Los omnibus urbanos |
El inspector fuerza las puertas para que cierren. “Apriétense”,
indica empujando a la masa humana que no ha logrado entrar en el vehículo. El
ómnibus arranca, por las calles de la
capital traslada a cientos de personas, quienes como sacos de harina se apilan
ante la necesidad de llegar a su destino y no contar con otra solución. El
calor es asfixiante, el sudor corre por todo el cuerpo, desaparecen los modales
y la educación; al menos te has logrado
montar, otros esperarán horas para, por fin, apilarse y ser transportados.
Ese es el panorama diario de quienes dependen del
servicio público para cumplir con la puntualidad en el trabajo o en la escuela,
de quienes necesitan recrearse y los lugares de ocio les resultan lejanos, de
quienes van a un hospital.
La ironía de la
vida parece nunca dejar de sorprender y enseñar. Ese día me pareció extraño que
aquel hombre disparara miradas irritada a quien rozara su piel o redujera la
distancia; mi sobresalto tal vez no fuera tanto si me encontrase en un lugar
espacioso, pero en una guagua con quien sabe cuántas personas dentro, donde
respirar es a veces un reto, y sobre todo, no creo que nadie se le acercara a
propósito.
Aquel hombre,
según mis cálculos de más de sesenta años, de calvicie sacerdotal y frente
amplia, miraba por la ventana del ómnibus con rostro enfadado. Usaba una camisa
y un pantalón bastante viejos y sucios, llenos de manchas de comida seca, que
expedía un olor pestilente. Sus uñas eran largas y negras, parecían de madera. Llevaba una bolsa
de nailon descosida en su hombro.
Mi curiosidad
aumentaba con cada reacción, sin dudas al anciano le daba asco la situación en
que se encontraba.
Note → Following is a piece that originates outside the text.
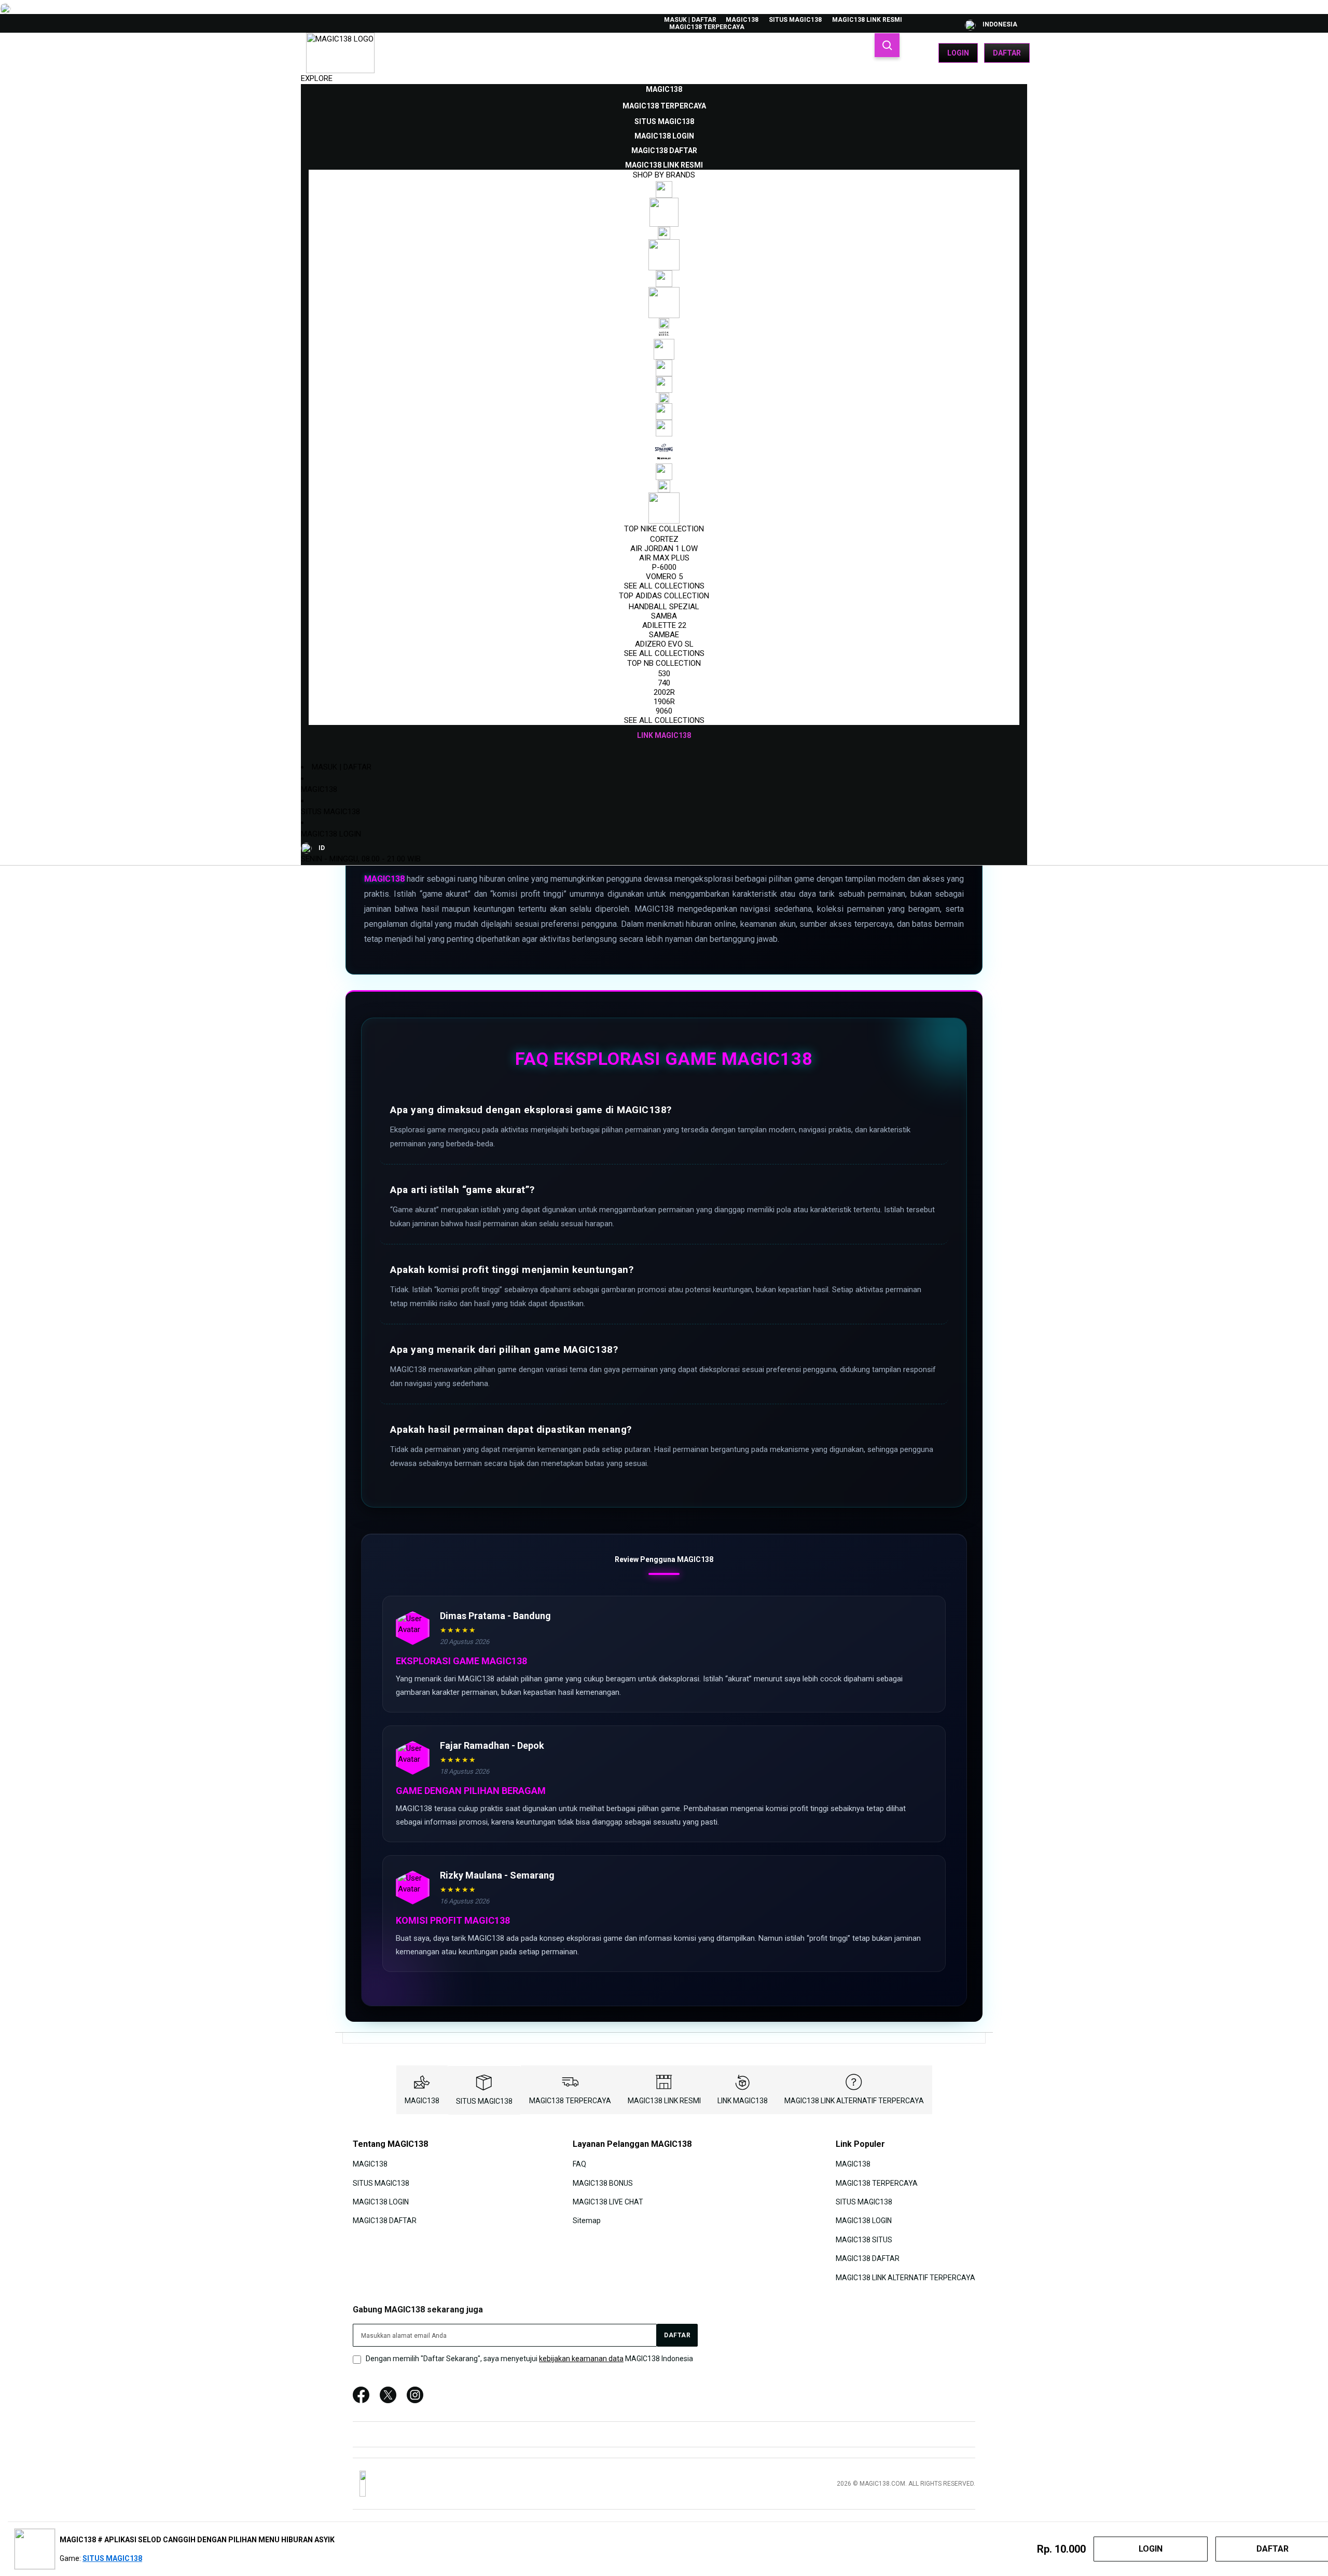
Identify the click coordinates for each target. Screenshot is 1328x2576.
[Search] (887, 45)
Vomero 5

Cuando yo tosía, a pesar de cubrirme la boca, él comenzaba a
batir las manos frente a su cara y la expresión
de su rostro se volvía más enojada.
Su estado
empeoró al aumentar el número de pasajeros y llegar a convertirse en una masa
homogénea y sudorosa. Él no paraba de mirar a todos lados, asustado, irritado,
inconforme con su estado. Con voz seca me indicó que me apartara y entre la
gente se dirigió hacia la puerta y en la siguiente parada se bajó.
La naturaleza
humana es extraña, tan desconocida como el cosmos. Ese hombre posiblemente era
un viejo solitario, enajenado de la sociedad, quien viviría en una casa
descuidada, rodeado de animales. De esas personas que andan por la calle
buscando cosas en la basura. La mugre en sus atuendos confirmaba su pobreza y
desamparo. Pero él no podía comprender como la gente se apretujaba, se empujaba
y profería obscenidades e insultos. Él no podía permanecer en la guagua pues su
condición humana se lo impedía, él no se consideraba un saco de harina.